* Text passage:
^^^^^^^^^^^^^^^^

Alex is Sprintlaw’s co-founder and principal lawyer. Alex previously worked at a top-tier firm as a lawyer specialising in technology and media contracts, and founded a digital agency which he sold in 2015.
- What Is a Franchise, and How Does It Work?
- Why Is the Franchise Agreement So Important?
- What Should a UK Franchise Agreement Include?
- Key Legal Risks In Franchising (And How to Avoid Them)
- UK Legal Requirements And Industry Standards For Franchises
- What Steps Should I Take Before Signing a Franchise Agreement?
- What Happens If a Franchise Relationship Breaks Down?
- Key Takeaways
Thinking about buying into a franchise, or perhaps franchising your existing business in the UK? Franchising can be an incredibly powerful way to launch, expand, and scale up with an established brand and a proven business model. For many aspiring business owners, it feels like a safer path - one where you get expert support and a ready-made blueprint for success.
But don’t be fooled - franchises still come with complex legal requirements and responsibilities. Getting to grips with franchise agreements and understanding your ongoing obligations is crucial. Whether you’re an ambitious entrepreneur looking for a springboard, or a business owner considering offering franchise opportunities, setting strong legal foundations upfront will save countless headaches later.

^^^^^^^^^^^^^^^^

* Dataset records:
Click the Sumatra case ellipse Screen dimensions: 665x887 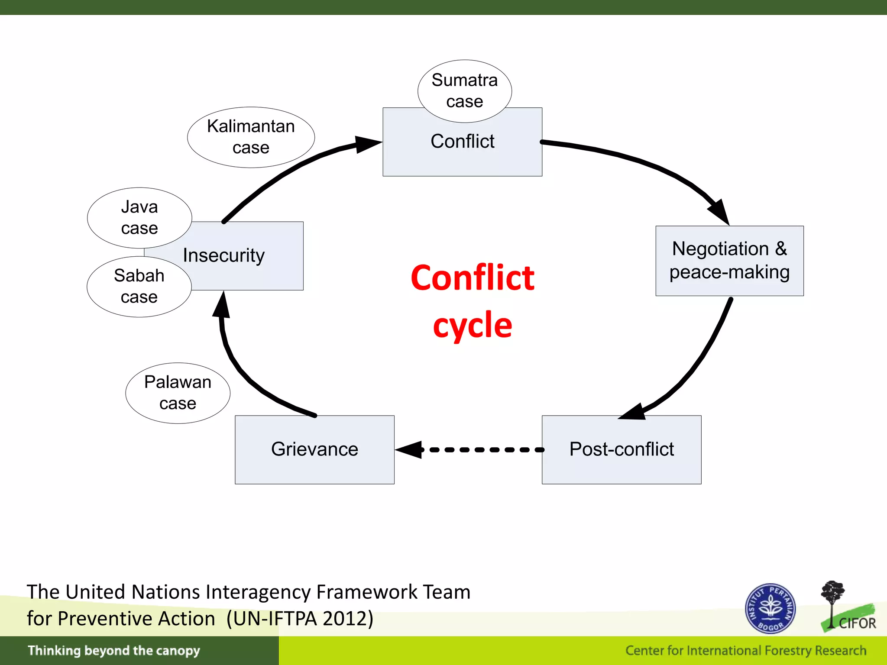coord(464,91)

^^^^^^^^^^^^^^^^

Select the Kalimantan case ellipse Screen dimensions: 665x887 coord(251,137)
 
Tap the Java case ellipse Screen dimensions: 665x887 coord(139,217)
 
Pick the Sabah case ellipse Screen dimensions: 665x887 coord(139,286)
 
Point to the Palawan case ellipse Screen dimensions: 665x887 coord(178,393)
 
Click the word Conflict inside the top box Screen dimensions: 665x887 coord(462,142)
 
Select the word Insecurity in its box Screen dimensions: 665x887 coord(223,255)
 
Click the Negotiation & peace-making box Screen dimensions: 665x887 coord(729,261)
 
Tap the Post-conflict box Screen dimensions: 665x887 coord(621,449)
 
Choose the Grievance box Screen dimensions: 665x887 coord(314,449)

^^^^^^^^^^^^^^^^

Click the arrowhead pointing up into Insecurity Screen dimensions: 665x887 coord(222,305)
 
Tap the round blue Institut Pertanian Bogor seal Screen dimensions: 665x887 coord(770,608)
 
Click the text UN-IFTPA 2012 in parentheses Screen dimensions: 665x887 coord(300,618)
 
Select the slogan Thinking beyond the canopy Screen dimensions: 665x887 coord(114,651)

^^^^^^^^^^^^^^^^

* Exercises to complete:
1 - Can you reproduce the records from the line containing "Point to the" up to and including the line containing "Choose the Grievance", word for word?
2 - How would you carry on the text about UK franchise agreements from where it stops?

* The answers:
1 -
Point to the Palawan case ellipse Screen dimensions: 665x887 coord(178,393)
 
Click the word Conflict inside the top box Screen dimensions: 665x887 coord(462,142)
 
Select the word Insecurity in its box Screen dimensions: 665x887 coord(223,255)
 
Click the Negotiation & peace-making box Screen dimensions: 665x887 coord(729,261)
 
Tap the Post-conflict box Screen dimensions: 665x887 coord(621,449)
 
Choose the Grievance box Screen dimensions: 665x887 coord(314,449)

2 -
In this guide, we’ll break down the essentials of UK franchise agreements - what they cover, key risks, must-have contract terms, and legal tips that can help you protect your interests from day one. Ready to demystify the legal side of franchising? Let’s get started.
What Is a Franchise, and How Does It Work?
At its core, a franchise is a legal and commercial relationship between the owner of a brand (the franchisor) and another party (the franchisee) who pays to operate a business under that brand’s umbrella. When you join a franchise in the UK, you’re not buying the business outright - you’re acquiring the right to use the franchisor’s brand, trademarks, systems, and support for a defined term.
Typically, the franchisor supplies:
- A proven business model and operational manual
- Brand assets like logos and trademarks
- Initial and ongoing training, marketing support, and purchasing agreements
- Access to supply chains and proprietary products/services
The franchisee pays an initial fee, plus ongoing royalties (often a percentage of revenue) in exchange for these benefits. In return, they agree to run the business to the franchisor’s standards and within their set system.
There are many different types of franchises in the UK, from fast food and coffee shops to fitness centres, cleaning companies, and specialist retail. Choosing the right franchise is a major investment, so it’s essential to understand all the legal and financial commitments involved before you sign.
If you want to see detailed examples of franchise models and what to expect, take a look at our practical explainer: Franchise Agreements In Britain: Key Terms & Expectations.
Why Is the Franchise Agreement So Important?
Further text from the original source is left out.